Electric field induced structural changes of water confined between two graphene layers

TL;DR

This study uses molecular dynamics simulations to show that applying an in-plane electric field to water confined between graphene layers induces ferroelectricity and hysteresis, altering hydrogen bond order and creating residual polarization.

Contribution

It reveals how in-plane electric fields induce ferroelectric states and hysteresis in confined water, providing new insights into nanoscale water behavior under electric influence.

Findings

Electric fields polarize confined water molecules.

Reversing the field leaves residual dipole moments.

Hydrogen bond order is significantly affected.

Abstract

An external electric field changes the physical properties of polar-liquids due to the reorientation of their permanent dipoles. For example it should affect significantly the physical properties of water confined in a nanochannel.
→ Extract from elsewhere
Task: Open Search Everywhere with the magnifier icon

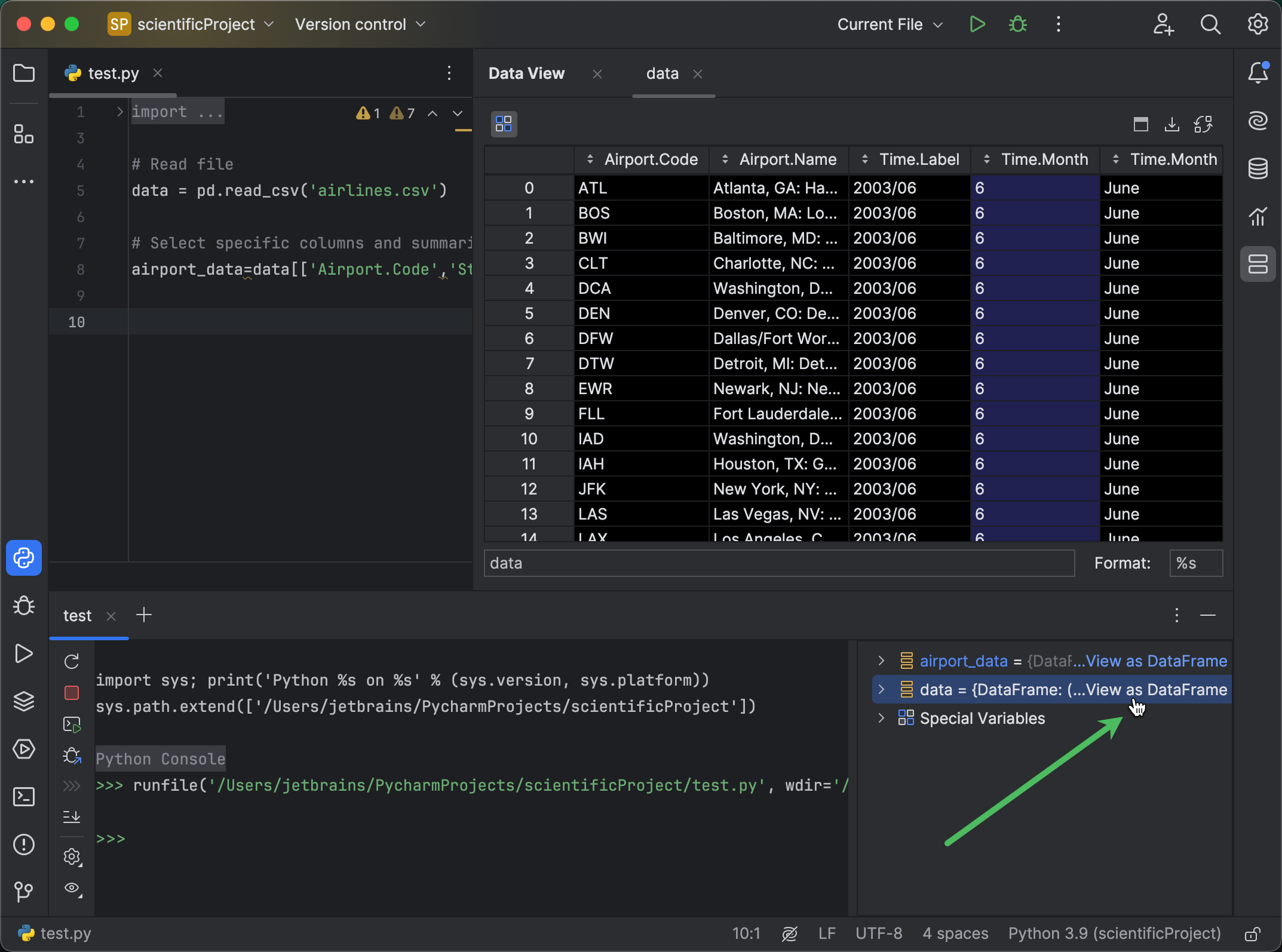Action: click(x=1210, y=24)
The latter effect is profoundly enhanced, if the field is applied along the nanochannel. Using molecular dynamics simulations, we predict that an in-plane electric field applied parallel to the channel polarizes water molecules which are confined between two graphene layers, resulting in distinct-ferroelectricity and electrical hysteresis. We found that electric fields alter the in-plane order of the hydrogen bonds: reversing the electric field does not restore the system to the non-polar initial state, instead a residual dipole moment remains in the system. Our study provides insights into the ferroelectric state of water when confined in nanochannels and shows how this can be tuned by an electric field.